The R code below defines a function to calculate the expected statistical power using the set of equations written above. Copy this code into your R session to load the function.

PowerCC <- function(N=10000,p=0.2,pi=0.5,alpha=5e-8,R=1.2,K=0.01){
  p1  <- p * R  / (p * R + 1 - p)
  p0  <- ( p/(1-K) ) * (1 - K*R/(1 + p*(R-1) ))
  pb  <- p1*pi + (1-pi)*p0
  NCP <- 2*N*pi*(1-pi)*((p1-p0)^2) / (pb*(1-pb))
  Theshold <- qchisq(p=alpha,df=1,lower.tail = FALSE)
  Power    <- pchisq(q=Theshold,df=1,ncp=NCP,lower.tail = FALSE)
  c(p0=p0,p1=p1,NCP=NCP,Power=Power)
} 

Question 1. Use the online power calculator (https://zzz.bwh.harvard.edu/gpc/cc2.html) and verify that you get the same power calculations as when using the R function above. Try different input parameters.

Question 2. The online power calculator does not necessarily assume a multiplicative model.

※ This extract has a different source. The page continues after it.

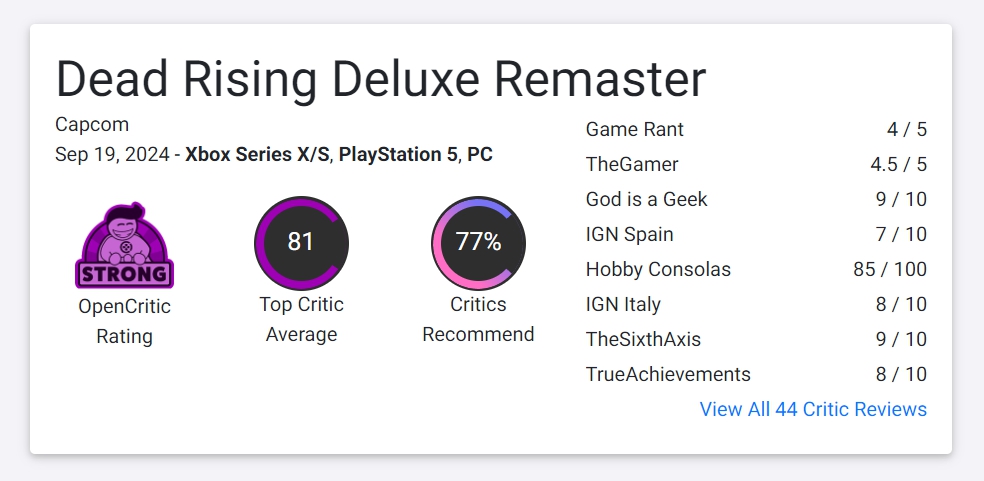Click the Top Critic Average score circle showing 81
Screen dimensions: 984x481
click(x=301, y=243)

Now consider a dominant model, where the relative risk of heterozygotes (field named: “Genotype relative risk Aa”) is exactly the same as that of homozygotes (field named “Genotype relative risk AA”) for the risk allele. How does it impact your power calculations as compared to that predicted from using the function PowerCC defined above?

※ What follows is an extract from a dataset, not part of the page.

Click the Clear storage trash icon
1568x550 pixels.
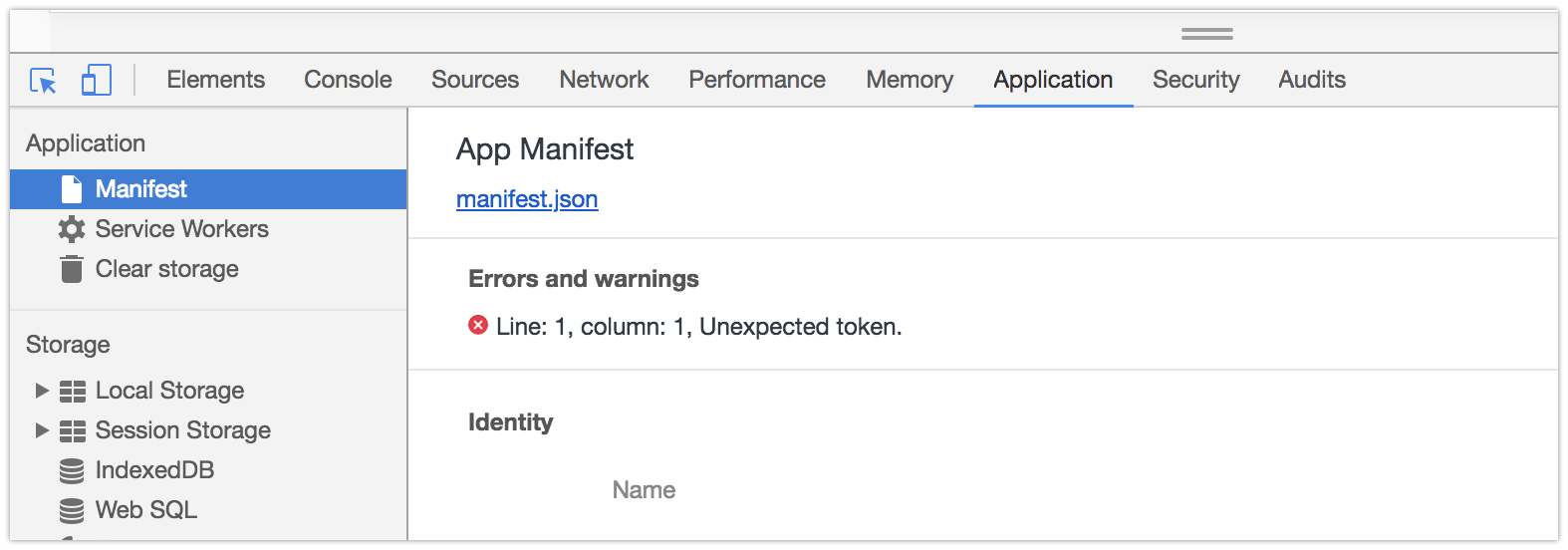pyautogui.click(x=72, y=269)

So, we’re back to using a simple multiplicative model and we want to verify empirically if our power calculations are correct. For that, we will

  1. define a statistical test, here a simple t-test comparing mean allele count between cases and controls

  2. simulate data under using various input parameters and count how many times does the p-value from our test is lower than the expected significance threshold.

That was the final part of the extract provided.